More fool me (more fool I?) for doubting Steven Moffat. From the first few seconds, he’d captured me. Yes, the careering flight over London with the Doctor clinging to the TARDIS door sill was completely over the top but it was OTT in the best of ways – giving us a laugh and a thrill rather than trying to awe us with CGI for the sake of it. The new title sequence failed to move me but I’ve considered all versions which postdate the diamond tunnel effect of the first half of Tom Baker’s reign as being bastard interlopers.

Things got even better when the credits faded onto young Caitlin Blackwood. If there’s one thing that New Who casting people have been unfailingly good at, it’s been casting kids for the show. And  the relationship between the Doctor and a child is at the heart of what Doctor Who means to those who grew up with the show. Young Amelia padding out into the garden in her nightie and wellies to find the TARDIS – isn’t that what any of us would have dreamed of? No? Heartless beasts!

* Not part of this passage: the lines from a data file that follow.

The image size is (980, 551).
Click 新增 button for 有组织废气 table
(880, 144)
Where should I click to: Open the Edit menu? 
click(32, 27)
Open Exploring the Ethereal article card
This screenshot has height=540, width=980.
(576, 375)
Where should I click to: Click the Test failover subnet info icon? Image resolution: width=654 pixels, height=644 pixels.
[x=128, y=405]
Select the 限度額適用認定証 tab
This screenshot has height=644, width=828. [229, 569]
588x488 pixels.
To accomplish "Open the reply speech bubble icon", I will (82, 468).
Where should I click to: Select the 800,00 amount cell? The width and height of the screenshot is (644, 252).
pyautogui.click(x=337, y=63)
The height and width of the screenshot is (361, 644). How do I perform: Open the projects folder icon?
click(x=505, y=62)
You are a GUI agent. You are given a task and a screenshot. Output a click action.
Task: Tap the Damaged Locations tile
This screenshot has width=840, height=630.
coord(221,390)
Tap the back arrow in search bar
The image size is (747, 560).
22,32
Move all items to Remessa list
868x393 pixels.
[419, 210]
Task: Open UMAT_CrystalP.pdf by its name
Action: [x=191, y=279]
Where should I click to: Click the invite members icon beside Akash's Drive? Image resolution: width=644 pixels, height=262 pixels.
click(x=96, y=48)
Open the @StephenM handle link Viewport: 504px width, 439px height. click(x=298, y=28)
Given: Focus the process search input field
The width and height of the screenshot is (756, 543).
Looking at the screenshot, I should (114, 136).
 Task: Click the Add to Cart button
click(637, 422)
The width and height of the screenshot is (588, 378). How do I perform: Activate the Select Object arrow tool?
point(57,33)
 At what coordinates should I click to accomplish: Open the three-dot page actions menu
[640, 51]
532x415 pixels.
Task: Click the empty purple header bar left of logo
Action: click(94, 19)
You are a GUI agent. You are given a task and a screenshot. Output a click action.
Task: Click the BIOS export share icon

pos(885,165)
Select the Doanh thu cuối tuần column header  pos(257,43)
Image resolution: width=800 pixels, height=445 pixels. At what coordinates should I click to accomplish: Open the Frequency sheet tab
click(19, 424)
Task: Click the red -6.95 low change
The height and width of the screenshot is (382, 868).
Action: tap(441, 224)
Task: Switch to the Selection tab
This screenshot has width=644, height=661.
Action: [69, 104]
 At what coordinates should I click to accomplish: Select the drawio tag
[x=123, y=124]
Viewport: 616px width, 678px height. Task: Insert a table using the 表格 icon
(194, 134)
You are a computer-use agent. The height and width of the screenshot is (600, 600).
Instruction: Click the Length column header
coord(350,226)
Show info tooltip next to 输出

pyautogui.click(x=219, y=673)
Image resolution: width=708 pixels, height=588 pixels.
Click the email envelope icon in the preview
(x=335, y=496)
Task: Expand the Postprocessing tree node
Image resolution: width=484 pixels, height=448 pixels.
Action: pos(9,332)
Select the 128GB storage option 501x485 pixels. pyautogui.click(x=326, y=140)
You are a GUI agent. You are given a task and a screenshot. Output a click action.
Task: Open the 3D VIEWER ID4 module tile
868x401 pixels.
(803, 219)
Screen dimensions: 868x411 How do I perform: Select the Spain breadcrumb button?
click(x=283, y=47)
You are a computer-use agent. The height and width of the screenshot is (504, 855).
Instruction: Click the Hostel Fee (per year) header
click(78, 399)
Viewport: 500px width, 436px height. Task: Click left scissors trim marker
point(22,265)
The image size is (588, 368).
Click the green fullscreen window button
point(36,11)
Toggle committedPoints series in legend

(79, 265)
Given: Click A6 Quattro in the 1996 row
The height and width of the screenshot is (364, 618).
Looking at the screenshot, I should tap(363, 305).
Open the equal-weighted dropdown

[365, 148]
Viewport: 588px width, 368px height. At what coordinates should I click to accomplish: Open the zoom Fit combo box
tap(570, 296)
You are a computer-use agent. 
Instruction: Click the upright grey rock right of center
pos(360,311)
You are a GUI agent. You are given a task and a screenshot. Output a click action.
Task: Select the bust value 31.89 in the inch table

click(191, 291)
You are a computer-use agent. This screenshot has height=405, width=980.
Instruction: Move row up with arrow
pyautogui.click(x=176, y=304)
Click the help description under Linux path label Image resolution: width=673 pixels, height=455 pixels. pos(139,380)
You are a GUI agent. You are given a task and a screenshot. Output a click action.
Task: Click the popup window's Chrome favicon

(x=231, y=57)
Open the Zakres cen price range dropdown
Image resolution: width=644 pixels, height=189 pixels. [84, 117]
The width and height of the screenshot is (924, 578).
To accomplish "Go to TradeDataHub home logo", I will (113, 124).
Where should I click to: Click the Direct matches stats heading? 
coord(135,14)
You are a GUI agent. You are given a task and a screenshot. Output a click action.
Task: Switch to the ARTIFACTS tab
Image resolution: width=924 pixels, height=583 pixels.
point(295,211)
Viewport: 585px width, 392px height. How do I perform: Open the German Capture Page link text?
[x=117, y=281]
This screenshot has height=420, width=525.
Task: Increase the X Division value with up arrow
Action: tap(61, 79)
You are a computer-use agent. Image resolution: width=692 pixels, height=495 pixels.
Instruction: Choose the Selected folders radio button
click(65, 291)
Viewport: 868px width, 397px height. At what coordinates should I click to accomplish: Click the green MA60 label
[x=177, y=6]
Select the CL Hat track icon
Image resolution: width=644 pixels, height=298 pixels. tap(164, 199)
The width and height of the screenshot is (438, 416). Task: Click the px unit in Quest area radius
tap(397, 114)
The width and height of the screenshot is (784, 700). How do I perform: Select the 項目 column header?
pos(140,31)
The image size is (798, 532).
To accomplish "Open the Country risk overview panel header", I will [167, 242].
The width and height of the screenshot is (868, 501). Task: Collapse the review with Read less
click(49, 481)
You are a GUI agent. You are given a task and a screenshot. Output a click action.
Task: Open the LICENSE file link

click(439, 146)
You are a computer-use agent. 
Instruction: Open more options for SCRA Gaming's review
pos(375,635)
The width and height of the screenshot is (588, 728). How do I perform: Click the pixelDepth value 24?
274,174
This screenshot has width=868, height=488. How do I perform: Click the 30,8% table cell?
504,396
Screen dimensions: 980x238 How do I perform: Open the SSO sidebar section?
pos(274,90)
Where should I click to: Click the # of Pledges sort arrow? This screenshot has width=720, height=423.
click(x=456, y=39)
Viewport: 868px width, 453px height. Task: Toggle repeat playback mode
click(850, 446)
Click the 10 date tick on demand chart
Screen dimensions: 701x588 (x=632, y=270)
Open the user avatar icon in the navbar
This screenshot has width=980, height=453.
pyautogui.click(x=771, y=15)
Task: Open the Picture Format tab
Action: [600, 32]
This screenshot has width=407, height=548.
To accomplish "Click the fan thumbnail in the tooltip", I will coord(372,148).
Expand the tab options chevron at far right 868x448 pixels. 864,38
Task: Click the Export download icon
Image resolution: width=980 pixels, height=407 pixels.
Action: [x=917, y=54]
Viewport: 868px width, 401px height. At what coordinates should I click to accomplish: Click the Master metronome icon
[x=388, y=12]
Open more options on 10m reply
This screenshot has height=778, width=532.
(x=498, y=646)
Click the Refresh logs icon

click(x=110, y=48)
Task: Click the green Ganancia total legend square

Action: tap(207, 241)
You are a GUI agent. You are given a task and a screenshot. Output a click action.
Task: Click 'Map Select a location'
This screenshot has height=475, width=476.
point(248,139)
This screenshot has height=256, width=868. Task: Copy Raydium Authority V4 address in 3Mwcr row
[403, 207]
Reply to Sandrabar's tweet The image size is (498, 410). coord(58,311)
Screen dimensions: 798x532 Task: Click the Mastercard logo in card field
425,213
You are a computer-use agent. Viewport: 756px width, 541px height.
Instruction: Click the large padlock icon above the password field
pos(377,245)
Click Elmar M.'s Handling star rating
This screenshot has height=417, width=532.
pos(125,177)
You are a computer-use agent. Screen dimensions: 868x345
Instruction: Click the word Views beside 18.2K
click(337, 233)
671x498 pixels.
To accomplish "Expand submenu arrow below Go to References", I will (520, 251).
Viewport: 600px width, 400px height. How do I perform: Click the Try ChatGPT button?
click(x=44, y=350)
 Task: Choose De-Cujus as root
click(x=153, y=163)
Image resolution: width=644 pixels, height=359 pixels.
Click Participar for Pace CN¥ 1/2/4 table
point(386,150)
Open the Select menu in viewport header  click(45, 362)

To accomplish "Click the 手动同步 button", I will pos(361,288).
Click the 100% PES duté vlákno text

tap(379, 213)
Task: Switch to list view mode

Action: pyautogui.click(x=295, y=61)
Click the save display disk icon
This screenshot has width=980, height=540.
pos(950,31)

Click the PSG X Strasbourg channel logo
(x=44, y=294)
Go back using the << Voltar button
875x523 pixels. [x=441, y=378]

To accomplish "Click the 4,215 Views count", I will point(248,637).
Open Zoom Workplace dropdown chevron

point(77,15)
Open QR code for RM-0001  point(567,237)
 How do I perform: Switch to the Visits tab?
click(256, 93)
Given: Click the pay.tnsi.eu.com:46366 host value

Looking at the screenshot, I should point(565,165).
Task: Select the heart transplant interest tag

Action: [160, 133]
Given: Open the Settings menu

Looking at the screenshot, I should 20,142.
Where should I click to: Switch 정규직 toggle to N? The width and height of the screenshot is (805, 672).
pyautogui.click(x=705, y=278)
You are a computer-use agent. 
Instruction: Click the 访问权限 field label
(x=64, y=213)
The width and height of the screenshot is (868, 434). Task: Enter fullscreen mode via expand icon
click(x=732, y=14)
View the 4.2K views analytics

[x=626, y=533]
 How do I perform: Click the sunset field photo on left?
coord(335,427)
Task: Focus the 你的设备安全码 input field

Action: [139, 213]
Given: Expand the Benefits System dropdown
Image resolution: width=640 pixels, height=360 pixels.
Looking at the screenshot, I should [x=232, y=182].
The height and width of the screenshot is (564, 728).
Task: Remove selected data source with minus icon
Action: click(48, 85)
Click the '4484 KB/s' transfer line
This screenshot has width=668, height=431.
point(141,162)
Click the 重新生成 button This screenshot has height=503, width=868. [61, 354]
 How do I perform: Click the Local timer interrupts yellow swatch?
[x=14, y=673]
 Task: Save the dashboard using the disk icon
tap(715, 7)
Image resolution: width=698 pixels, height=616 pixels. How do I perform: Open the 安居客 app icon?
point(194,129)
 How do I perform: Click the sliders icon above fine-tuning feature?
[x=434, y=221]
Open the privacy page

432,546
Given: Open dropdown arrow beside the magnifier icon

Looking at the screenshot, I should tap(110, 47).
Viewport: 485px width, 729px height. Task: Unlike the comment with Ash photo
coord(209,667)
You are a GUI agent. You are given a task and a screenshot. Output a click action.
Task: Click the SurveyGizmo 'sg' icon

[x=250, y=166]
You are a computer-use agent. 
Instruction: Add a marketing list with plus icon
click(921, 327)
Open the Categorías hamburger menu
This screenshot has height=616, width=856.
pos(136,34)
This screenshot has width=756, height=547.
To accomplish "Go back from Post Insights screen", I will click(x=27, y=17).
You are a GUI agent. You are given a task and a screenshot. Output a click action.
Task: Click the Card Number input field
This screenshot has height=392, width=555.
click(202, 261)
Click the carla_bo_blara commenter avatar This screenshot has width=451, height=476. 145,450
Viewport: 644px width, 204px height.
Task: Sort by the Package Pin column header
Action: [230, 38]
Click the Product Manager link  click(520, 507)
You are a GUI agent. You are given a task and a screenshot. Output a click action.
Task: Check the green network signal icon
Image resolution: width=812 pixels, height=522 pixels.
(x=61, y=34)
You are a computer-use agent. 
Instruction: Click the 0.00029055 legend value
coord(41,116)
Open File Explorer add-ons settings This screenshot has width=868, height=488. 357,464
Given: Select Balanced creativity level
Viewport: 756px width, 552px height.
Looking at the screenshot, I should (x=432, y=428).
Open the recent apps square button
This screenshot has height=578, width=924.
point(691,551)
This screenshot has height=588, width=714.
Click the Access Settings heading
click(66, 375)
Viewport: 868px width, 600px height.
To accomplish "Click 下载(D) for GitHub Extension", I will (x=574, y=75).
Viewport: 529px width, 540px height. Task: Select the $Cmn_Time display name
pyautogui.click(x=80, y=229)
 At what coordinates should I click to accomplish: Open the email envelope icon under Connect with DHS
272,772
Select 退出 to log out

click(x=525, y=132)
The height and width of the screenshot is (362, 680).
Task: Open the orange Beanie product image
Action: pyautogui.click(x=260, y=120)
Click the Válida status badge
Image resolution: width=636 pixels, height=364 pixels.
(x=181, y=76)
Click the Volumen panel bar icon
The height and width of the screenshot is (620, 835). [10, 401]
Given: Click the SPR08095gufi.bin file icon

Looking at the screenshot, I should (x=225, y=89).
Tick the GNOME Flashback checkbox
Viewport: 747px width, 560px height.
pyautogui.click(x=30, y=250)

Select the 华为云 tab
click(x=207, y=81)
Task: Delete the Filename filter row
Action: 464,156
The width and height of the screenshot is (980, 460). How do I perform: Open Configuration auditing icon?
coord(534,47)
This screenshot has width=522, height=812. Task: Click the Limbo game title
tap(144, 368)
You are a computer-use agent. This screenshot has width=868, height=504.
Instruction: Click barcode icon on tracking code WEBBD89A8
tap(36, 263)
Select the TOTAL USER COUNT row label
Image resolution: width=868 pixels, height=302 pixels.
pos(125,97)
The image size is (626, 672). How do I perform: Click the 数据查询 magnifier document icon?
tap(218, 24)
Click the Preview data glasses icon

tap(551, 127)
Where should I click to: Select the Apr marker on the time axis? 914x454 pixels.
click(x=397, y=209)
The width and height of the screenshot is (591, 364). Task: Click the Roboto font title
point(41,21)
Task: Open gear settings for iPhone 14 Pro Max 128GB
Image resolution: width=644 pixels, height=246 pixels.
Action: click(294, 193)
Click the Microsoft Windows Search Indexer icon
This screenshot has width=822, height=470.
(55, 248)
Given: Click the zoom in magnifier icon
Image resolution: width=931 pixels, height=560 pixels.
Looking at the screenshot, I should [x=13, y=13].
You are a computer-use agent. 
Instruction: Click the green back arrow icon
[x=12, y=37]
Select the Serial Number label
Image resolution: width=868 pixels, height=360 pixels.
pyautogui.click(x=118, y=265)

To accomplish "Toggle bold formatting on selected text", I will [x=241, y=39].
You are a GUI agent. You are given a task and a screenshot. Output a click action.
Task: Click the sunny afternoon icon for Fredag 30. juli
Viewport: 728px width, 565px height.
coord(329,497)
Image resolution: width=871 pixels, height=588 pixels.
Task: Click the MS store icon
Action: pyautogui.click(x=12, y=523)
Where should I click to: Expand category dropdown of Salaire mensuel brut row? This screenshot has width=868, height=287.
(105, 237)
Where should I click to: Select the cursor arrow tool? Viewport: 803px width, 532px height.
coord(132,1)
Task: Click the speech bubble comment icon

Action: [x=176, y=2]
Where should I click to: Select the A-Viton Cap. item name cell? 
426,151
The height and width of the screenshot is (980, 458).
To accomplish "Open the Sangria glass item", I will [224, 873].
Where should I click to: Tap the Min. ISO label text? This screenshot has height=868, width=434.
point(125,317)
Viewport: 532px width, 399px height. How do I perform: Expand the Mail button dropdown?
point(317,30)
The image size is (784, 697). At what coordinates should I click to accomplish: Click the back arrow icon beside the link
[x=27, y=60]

When it came, what a debut by Matt Smith! We seem to have done away with the tedious habit of the Doctor lying unconscious for hours in a post-regenerative coma and the show is all the better for it. Matt is instantly successful in doing unforced and unself-conscious eccentricity. I love his way of delivering the script with stresses and inflections at unexpected points in the line. In a way, his speech patterns convey the alien eccentricity we expect of the Doctor without any recourse to “look how wacky I am” moments. Caitlin reacts to the Doctor wonderfully. It would have been easy for her to play Amelia as scared at this stranger landing in her garden at night or to have gone the other way and found his eccentricities funny. But she gives Amelia just the right feeling of curiosity triumphing over any instinctive (don’t talk to strangers) wariness. Weird as the Doctor is, he’s completely unthreatening to a child. It’s only monsters who have nightmares about the Doctor.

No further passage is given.